Current Projects
A Recalibration of the Near-Infrared Tip of the Red Giant Branch

The tip of the red giant branch (TRGB) is a powerful distance indicator that will bridge the gap between local geometric parallaxes and the low-velocity Hubble flow in the JWST era. However, the slope and absolute magnitude of the TRGB has not been robustly calibrated in the near-infrared. To this end, I am reanalyzing a set of archival HST ACS/WFC + WFC3/IR imaging of 23 nearby dwarf and spiral galaxies to produce a calibration of the NIR TRGB color-absolute magnitude relation across a range of star-formation histories.

TRGB

An illustration of the red giant "branch" (© Meredith Durbin 2019)


HST mosaic of M33

A cutout of the HST mosaic of Triangulum.

PHAT II: Triangulum

I am leading the data reduction and analysis for a large Hubble survey of M33, a follow-up to the PHAT program. The survey totals 472 individual HST exposures across six filters, from the near-ultraviolet to the near-infrared. In addition to creating the full-frame mosaics and accompanying release image shown here, I am preparing multiwavelength photometry, artificial star tests, and recent star-formation histories, all of which will be released as high-level science products through the HST archive.


Stellar Halos with WFIRST

The study of resolved stars in galaxy halos requires a combination of photometric depth, angular resolution, and wide-field coverage that WFIRST/WFI will be able to deliver like no other instrument. I work with Dr. Ben Williams and the WINGS Science Investigation Team to quantify WFIRST's ability to accurately measure the star-formation histories of halo populations and recover their ages and metallicities, and thus to optimize future observing strategies. I presented a poster with accompanying Jupyter notebooks on this at the Astronomy in the 2020s: Synergies with WFIRST meeting in June 2017.

NGC 4631 & NGC 4656 with WFI footprint superimposed

NGC 4631 & NGC 4656 with the WFI footprint superimposed, adapted from Martínez-Delgado et al. 2015.

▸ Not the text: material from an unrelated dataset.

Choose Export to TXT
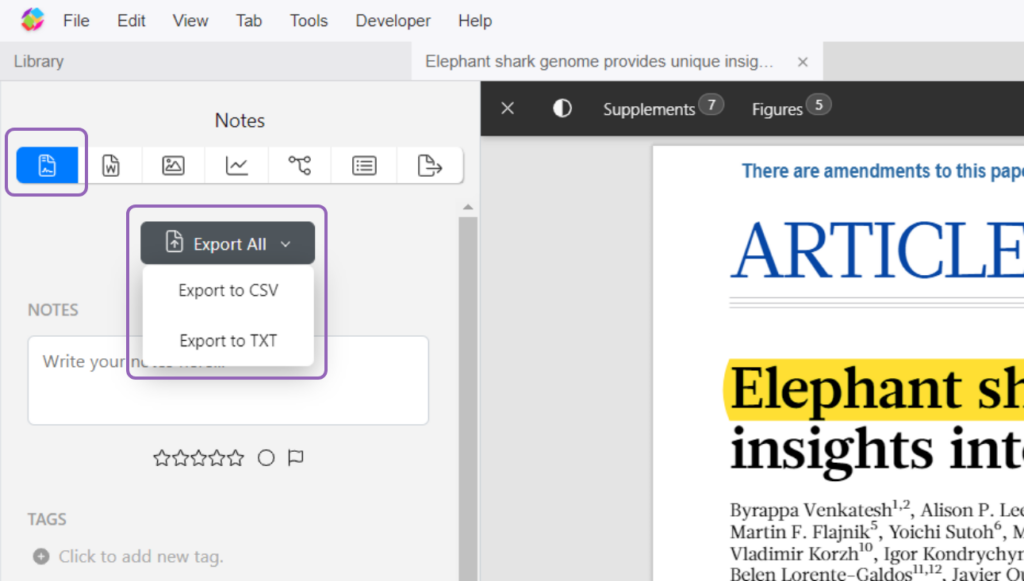click(228, 341)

Science, Technology, & Society

I am part of the third cohort of the University of Washington's Science, Technology, and Society Studies Certificate Program. I believe that an understanding of how STEM fields operate in relation to social power structures is a critical aspect of being a responsible scientist. I'm particularly interested in the epistemology of "big data", constructions of objectivity, and rhetorics of observation, exploration, and colonization in astronomy.


Past Work

Prior to entering graduate school, I worked at Space Telescope Science Institute as a Research and Instrument Analyst, where I worked on the HST/WFC3-IR instrument (see WFC3 ISRs 2015-06 and 2015-01), built an internal web interface to access all WFC3 in-flight data and view ongoing monitoring results, and performed artificial galaxy tests and photometric redshift error estimation for the CANDELS survey. As an undergraduate at Pomona College I interned at Carnegie Observatories, where I studied the mid-IR RR Lyrae period-luminosity relation in ω Centauri.